**TASKS FOR THIS EXERCISE:**
A) Summarize the review of Gravenhurst's album Fires in Distant Buildings in two sentences.
B) Write the next part of the review of Gravenhurst's Fires in Distant Buildings, following on from its final sentence.

Gravenhurst

Fires in Distant Buildings

(Warp; 2005)

By Sean Ford | 14 November 2007

England’s Gravenhurst operate within a series of contradictions. The band performs songs about a fictional world that singer/lead-guitarist Nick Talbot has created. As with all fictional worlds, it can border on cloying in the almost naïve and wide-eyed sincere way Talbot sings about Gravenhurst; but the world is incredibly dark, filled with murderers and dark cities, so there’s a strange disconnect with this guy plaintively pining for this dark, murderous world he’s created. Also, the band works with forward-thinking dynamics in their songs, changing tempo and style within the songs repeatedly. At the same time, the changes become almost predictable in some of the songs, lessening their impact.

It’s these contradictions which can make a visit to Gravenhurst more trying than it ought to be. The band’s music breezes between a jazzy ambience that recalls Bark Psychosis and Talk Talk, moves into dream-pop territory and then proceeds to rock the fuck out. It sounds great, and indeed it can be, but Talbot’s stilted, moody lyrics can be disorienting. His songs about Gravenhurst are so overly romantic and melancholy that it can be a hard language to digest for 50 odd minutes at a time. Like any imaginary world, you have to learn to speak and accept it’s language before being able to fully embrace it. It’s a difficult step, and one some listeners will doubtless be hesitant to make. Thankfully, the music is always intriguing and rewarding.

**INFORMATION SUPPLIED:**
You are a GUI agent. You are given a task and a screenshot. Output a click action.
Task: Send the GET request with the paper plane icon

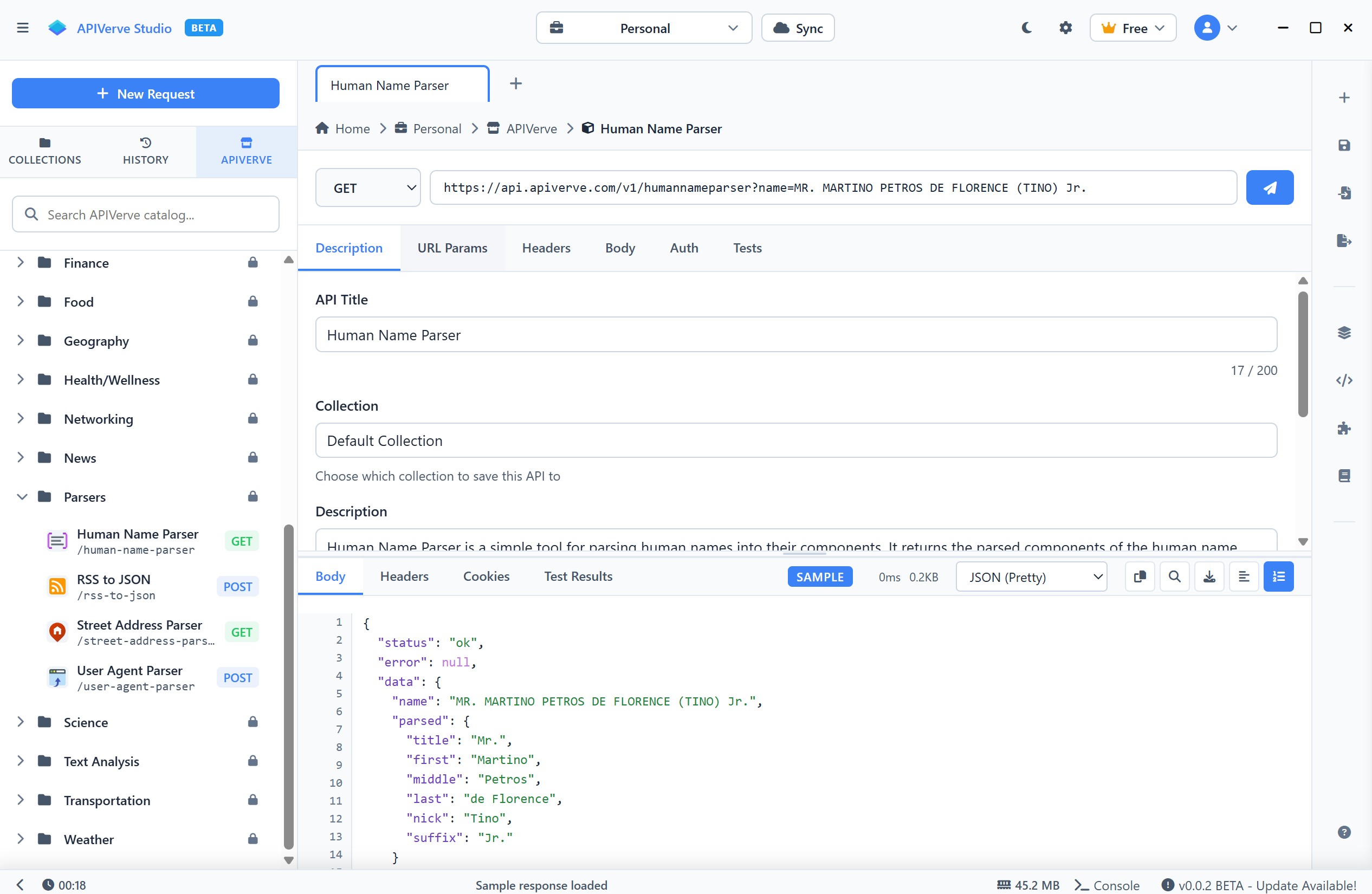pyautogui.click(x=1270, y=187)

**ANSWER SET:**
A) Gravenhurst operate within contradictions: Nick Talbot sings with naïve, wide-eyed sincerity about a dark fictional world of murderers and dark cities, and the band's repeated changes of tempo and style sometimes become predictable. These contradictions, along with Talbot's overly romantic and melancholy lyrics, can make a visit to Gravenhurst more trying than it ought to be, though the music, moving from jazzy ambience to dream-pop to hard rock, is always intriguing and rewarding.

B)
Opener “Down River” starts with a jazz-inspired riff resembling something off Codename: Dustsucker and Talbot’s hushed-lyrics before exploding into a roaring Black Sabbath squall. That leads into the album’s highlight, “The Velvet Cell,” a murderous post-punk jaunt with a knifing riff that recalls both early Wedding Present and Interpol. The song sounds for all the world like a typical up-tempo college radio hit, at least before its two minute aching guitar coda. Talbot revisits the song later in the album, jamming and fleshing out the bare riff. “Animals” is a mid-tempo steeped with cloying coded lyrics about Talbot’s world that swells to an electronica-tinged end. “Nicole” is a sweet, hushed folk song that stands out because, unlike the other songs on the album, it doesn’t really go anywhere.

By the time “Cities Beneath the Sea” rolls around, if you haven’t yet bought into Talbot’s world, you might be inclined to shut the disc off and move on. Talbot sings about “magical stones that leave their magic on the beach when you try to take them home” over a sparse jangly guitar. It’s Phil Elvrum-esque sized romanticizing of nature that either have you nodding “yes, yes, yes,” or clicking “delete files” whilst shaking your head.

That’s the gauntlet Talbot throws at his listeners: embrace my world or go home. Sure, artists like Joanna Newsom and Phil Elvrum present similar challenges to their listeners, but at least to these ears, those two are able to express wrap something that in spite of being coded, still resonates as universal. In that way, their songs are vital. Talbot’s world seems too closed off to make any similar connection with his listeners. Either you are interested in his world, or you aren’t. It’s a shame, because as I’ve said the music is consistently engaging throughout. Hopefully, next time out Talbot will give us more of a reason to explore the world he’s created.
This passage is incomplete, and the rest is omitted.